Max Barrau
- Date of birth: 26 November 1950 (age 74)
- Place of birth: Beaumont-de-Lomagne, France
- Height: 5 ft 6 in (168 cm)
- Weight: 150 lb (68 kg)

Rugby union career
- Position(s): Scrum-half

International career
- Years: Team / Apps / (Points)
- 1971–74: France / 15 / (4)

= Max Barrau =

French rugby union player (born 1950)

Max Barrau (born 26 November 1950) is a French former rugby union international.

Barrau, born in Beaumont-de-Lomagne, was one of four sons of Stade Beaumontois club president Albert Barrau.

Capped 15 times, Barrau was France's preferred scrum-half between 1971 and 1974. He had a place on both the 1971 tour of South Africa and 1972 tour of Australia. In 1973, Barrau was amongst France's best players in their win over the All Blacks at the Parc des Princes. He captained France in their 1974 Five Nations Championship opener against Ireland, which they won through an injury time penalty kick by Jean-Louis Bérot.

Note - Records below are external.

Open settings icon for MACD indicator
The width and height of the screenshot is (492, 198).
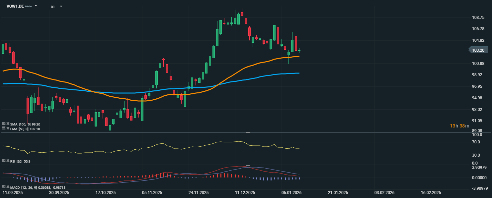pos(4,187)
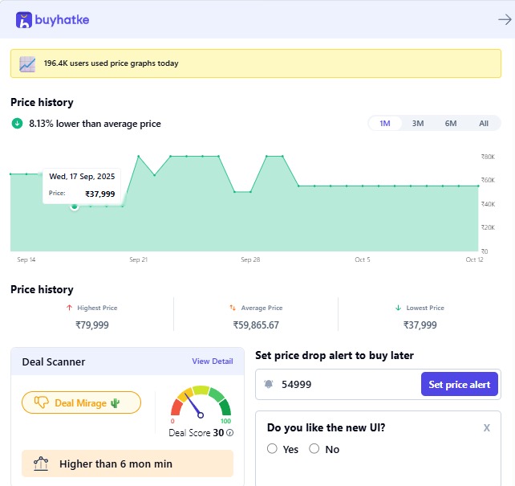Switch graph to 3M range
The width and height of the screenshot is (515, 486).
(x=418, y=124)
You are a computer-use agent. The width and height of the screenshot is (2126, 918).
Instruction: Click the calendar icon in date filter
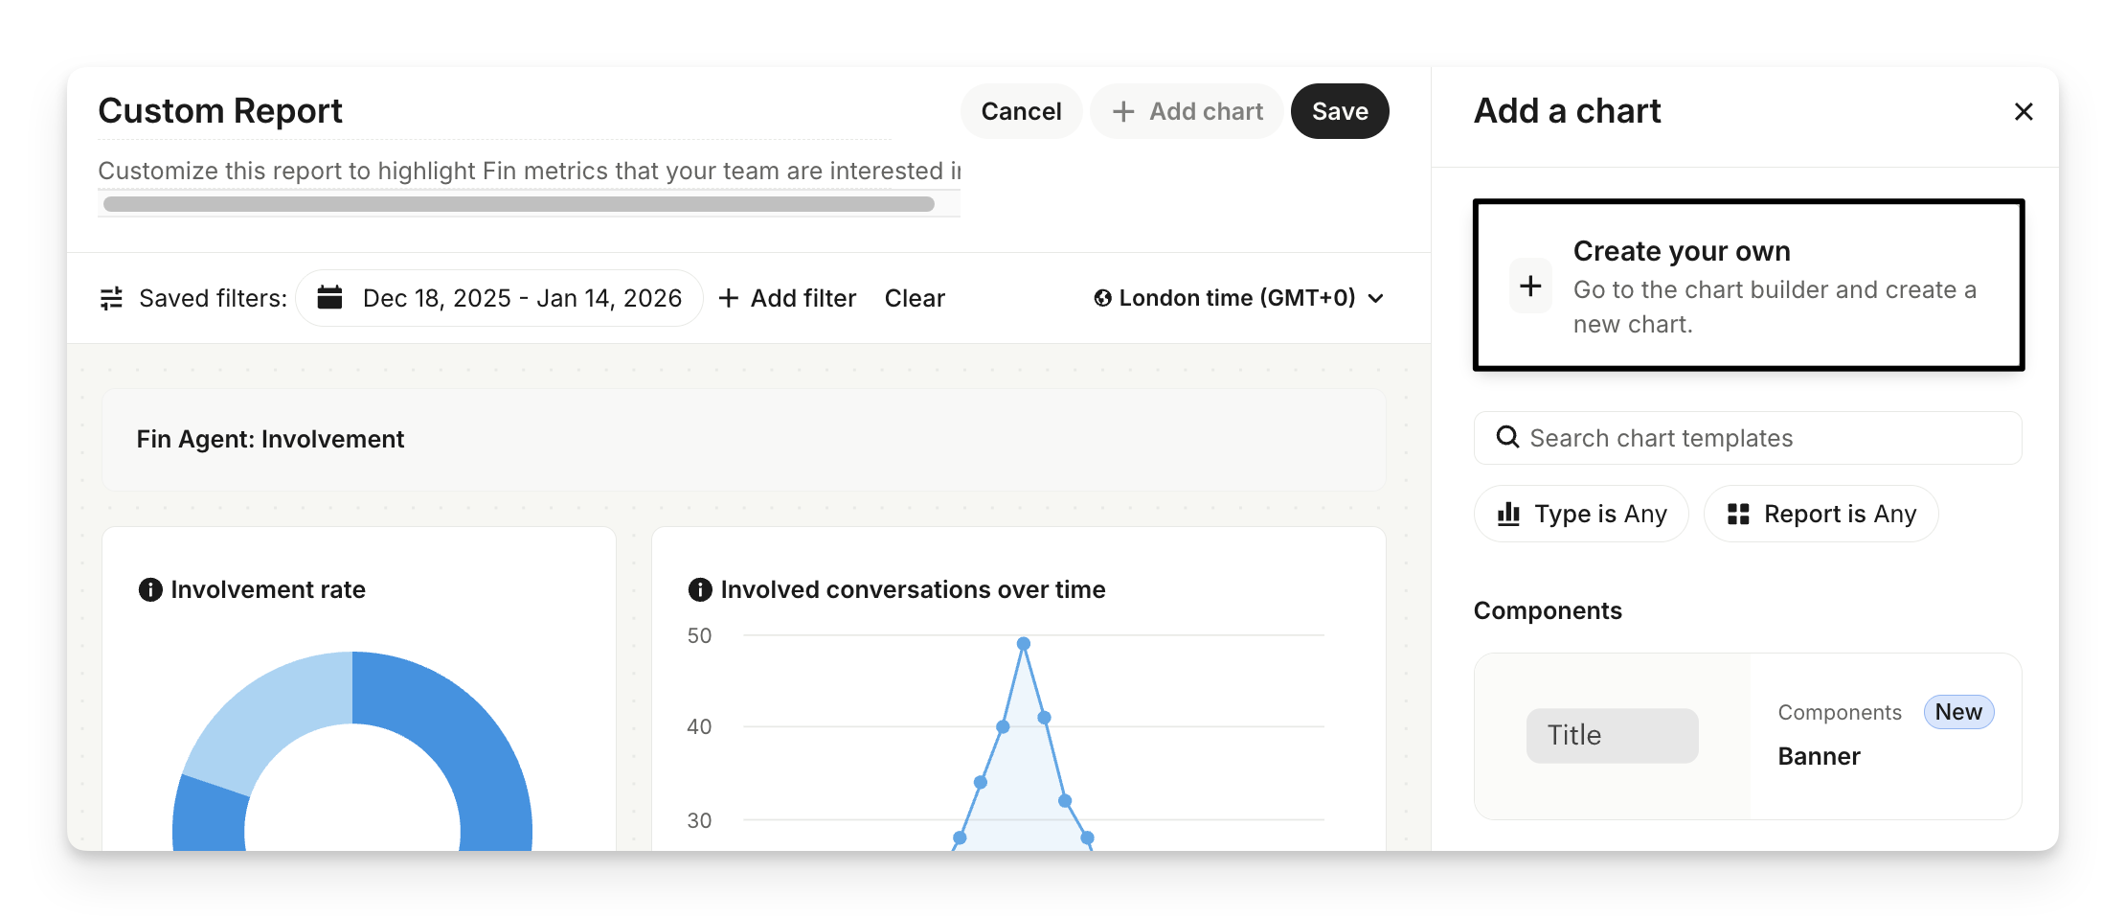click(x=329, y=298)
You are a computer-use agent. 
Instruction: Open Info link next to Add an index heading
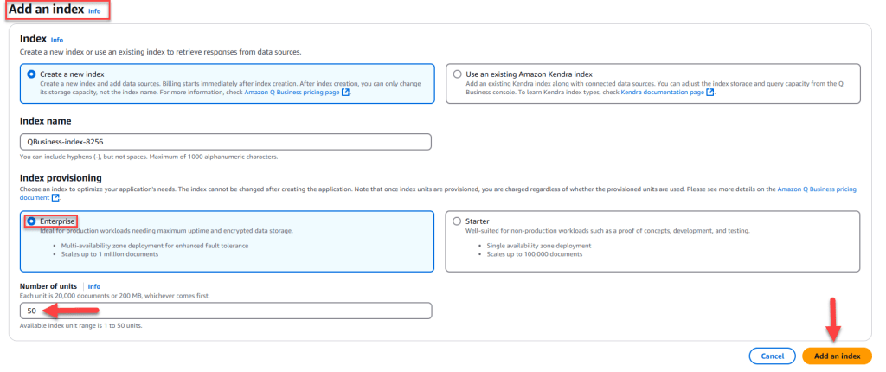(x=94, y=12)
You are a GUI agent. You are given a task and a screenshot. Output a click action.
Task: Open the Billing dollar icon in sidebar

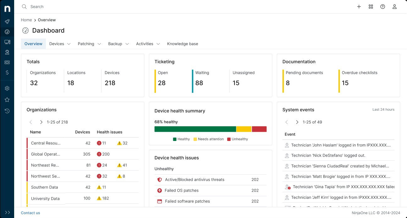click(7, 73)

Barrau drew the ire of the French federation in 1974 after a third change of clubs in three seasons. The federation was keen to discourage such practice in an amateur competition and the transfer commission gave Barrau a "red playing license" for his request to return to his training club Stade Beaumontois. This meant he had to sit out of first team rugby at Stade Beaumontois for two seasons and ended his time in the national team.

His nephew, Mathieu Barrau, was also a scrum-half for France.